Artificial Intelligence and the Underrepresentation of African Languages

Much has been written about Artificial Intelligence (AI), mainly in English, including by OER Africa.[1] English is the predominant language on the Internet, in research and publications, and in education.  African languages are vastly underrepresented in the global knowledge pool, even though scholars at Harvard University believe that with between 1,000 and 2,000 languages, Africa is home to about one third of the world’s languages.[2]

Artificial intelligence (AI) can play an important role in mitigating these language challenges. Already, international search engines, such as Google, play a large role in using AI to translate English into African languages and vice-versa. Efforts are constrained, however, by the paucity of documents on the web written in most African languages. Additionally, networks of African researchers have become actively engaged in looking for ways to increase the data on the web in African languages, including documenting scientific terms in the African languages where no such terms currently exist. Such data will then be available for use by AI to improve access to African languages. Importantly, they are trying to grow the field of African AI researchers by building networks and finding AI language technology solutions.  

Many of us think about Google Translate when we want to understand what has been written in a language that we do not understand. Google Translate is now supported in 25 African languages: Afrikaans, Amharic, Arabic, Bambara, ChichewaEwe, Hausa, Igbo, Kinyarwanda, Krio, Lingala, Luganda, Malagasy, Oromo, Sepedi, Swahili, Sesotho, Shona, Somali, Tigrinya, Tsonga, Twi, Xhosa, Yoruba, and Zulu. Several of these languages are spoken across borders. The good news is that the number of them keeps increasing. The bad news is that there does not seem to be any one place to ascertain which African languages are covered; this can only be determined through searches within Google Translate. Furthermore, Google Translate uses machine translation, which is mostly accurate, but not entirely.

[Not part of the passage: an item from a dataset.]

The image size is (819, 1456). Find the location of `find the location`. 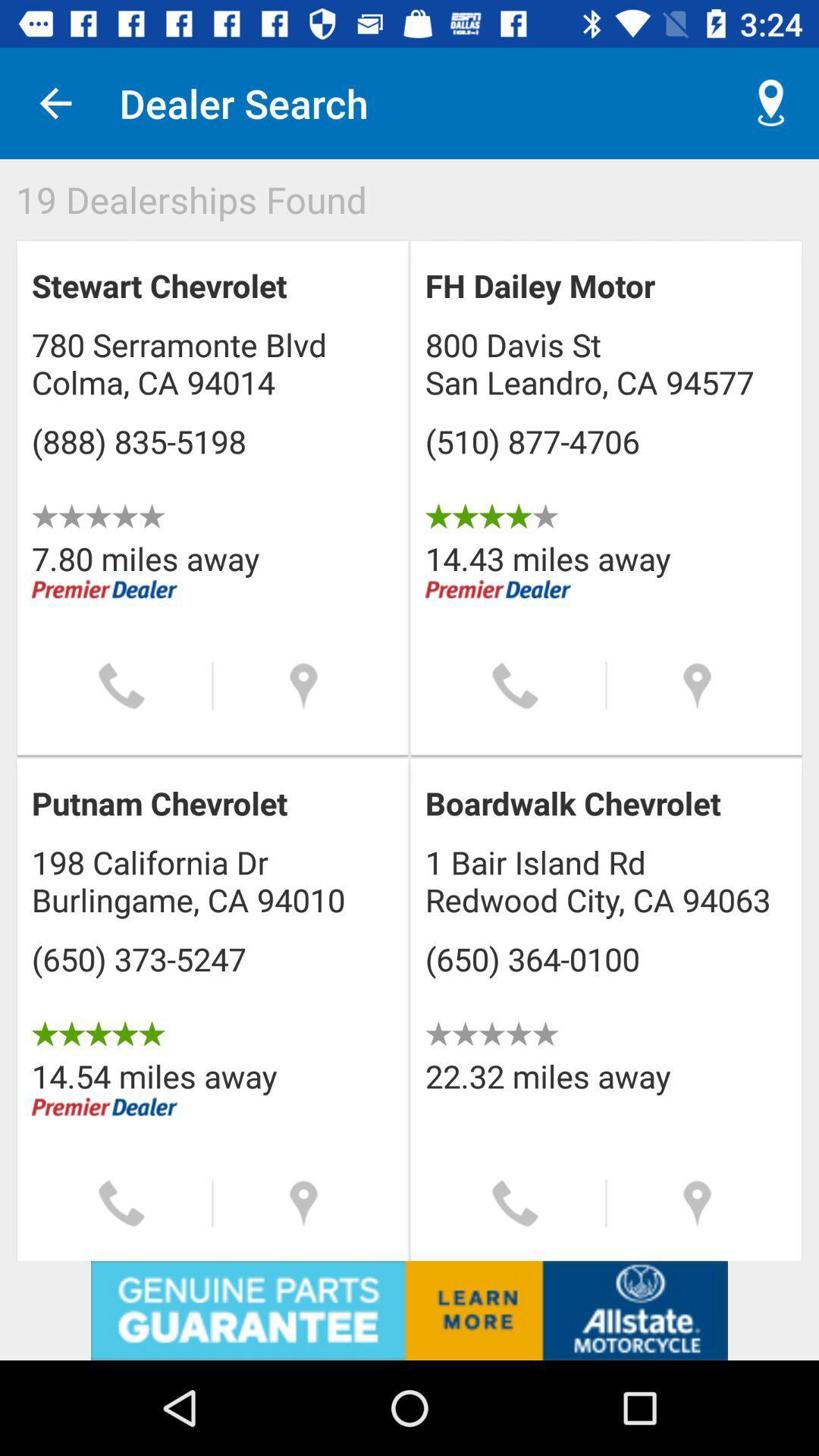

The Nigerian linguist, Aremu Adeola, uses an interesting example about why context matters in many languages, including Yoruba:[3]

"Most translations done by machines render some words wrong, especially words that are culturally nuanced. For example, Yorùbá words ayaba and obabìnrin have their meanings situated in a cultural context. Most machines translate both words as ‘queen.’ However, from a traditional-cum-cultural vantage point, it is essential to note that the meanings of ayaba and obabìnrin are different: Ọbabìnrin means ‘queen’ in English while ayaba is ‘wife of the king.’"

Using AI as a translation tool is not straightforward. Most AI tools:[4]

"Rely on a field of AI called natural language processing, a technology that enables computers to understand human languages. Computers can master a language through training, where they pick up on patterns in speech and text data. However, they fail when data in a particular language is scarce, as seen in African languages."

The South African science journalist, Sibusiso Biyela, gives an excellent example of just how difficult it can be to make scientific discoveries understandable and relatable in African languages, such as isiZulu.   Biyela was given an assignment to write about the discovery of a new species of dinosaur, Ledumahadi mafube in isi-Zulu.  He explained:[5]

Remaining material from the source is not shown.